ЗАДАНИЕ –
Представьте в виде таблицы Markdown фрагмент приведенных ниже записей, который начинается со строки, содержащей «Open the Global menu», и заканчивается строкой, содержащей «Select the 日线», включая обе эти строки. В столбец «Номер» внесите порядковый номер строки, а в столбец «Строка записи» внесите саму строку; пустые строки пропустите.
═══ ИСХОДНЫЕ ДАННЫЕ
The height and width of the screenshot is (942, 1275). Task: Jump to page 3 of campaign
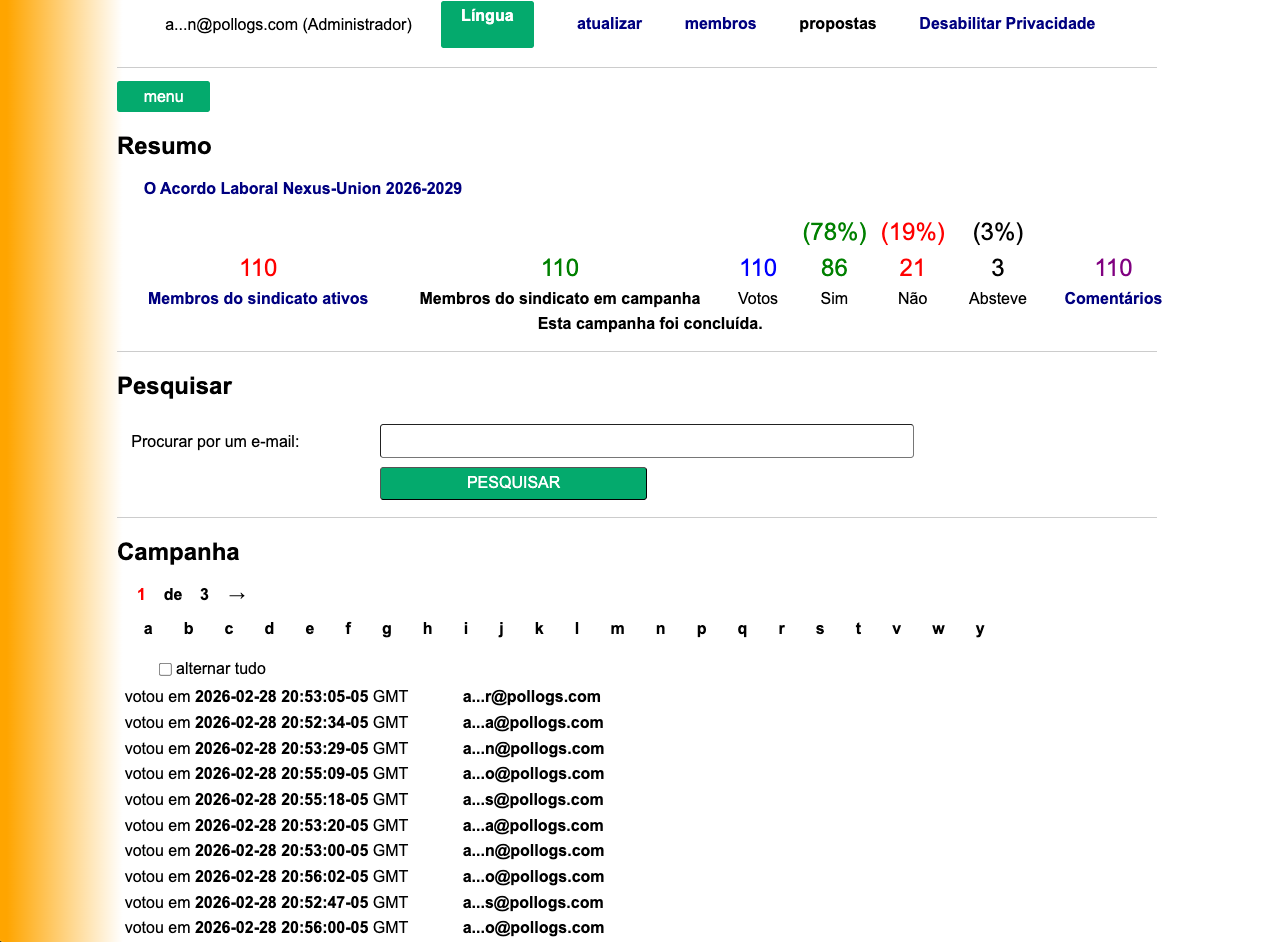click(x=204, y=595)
══════
═══ ИСХОДНЫЕ ДАННЫЕ
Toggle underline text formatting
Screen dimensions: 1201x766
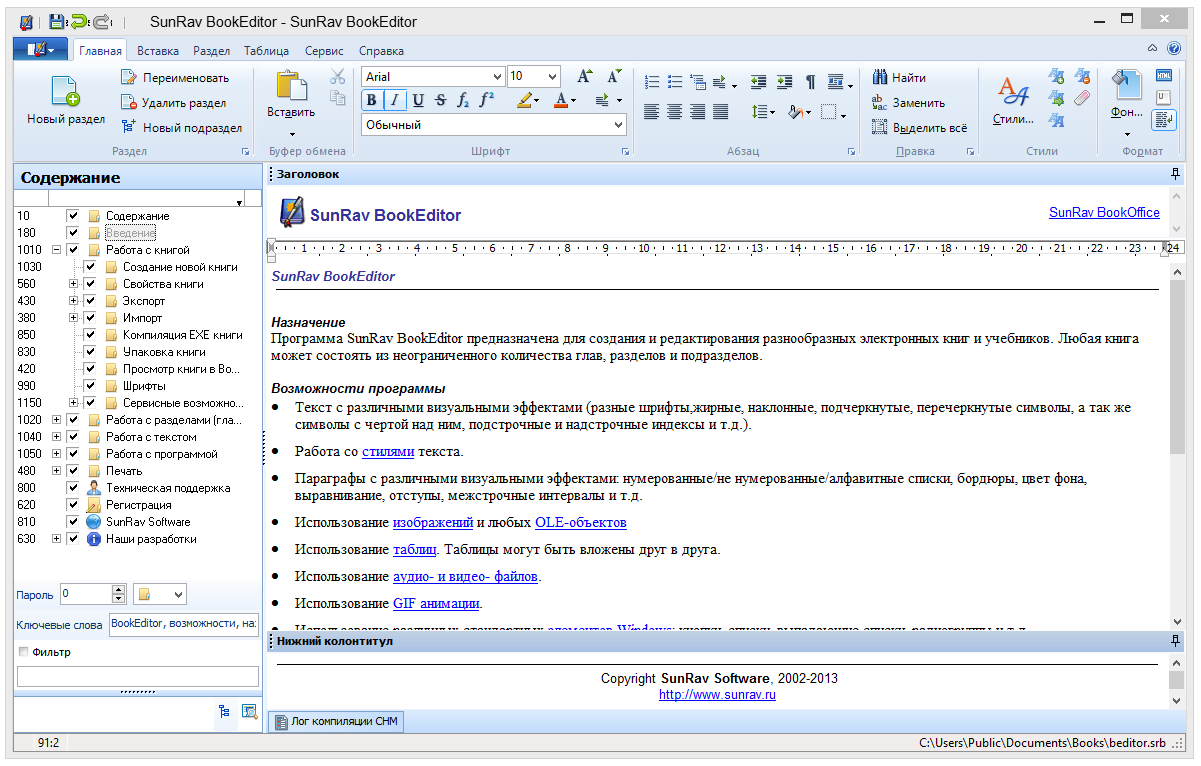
══════
═══ ИСХОДНЫЕ ДАННЫЕ
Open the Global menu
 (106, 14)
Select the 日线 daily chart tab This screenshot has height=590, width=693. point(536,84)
══════
ОТВЕТ НА ЗАДАНИЕ –
| Номер | Строка записи |
|---|---|
| 1 | Open the Global menu |
| 2 |  (106, 14) |
| 3 | Select the 日线 daily chart tab This screenshot has height=590, width=693. point(536,84) |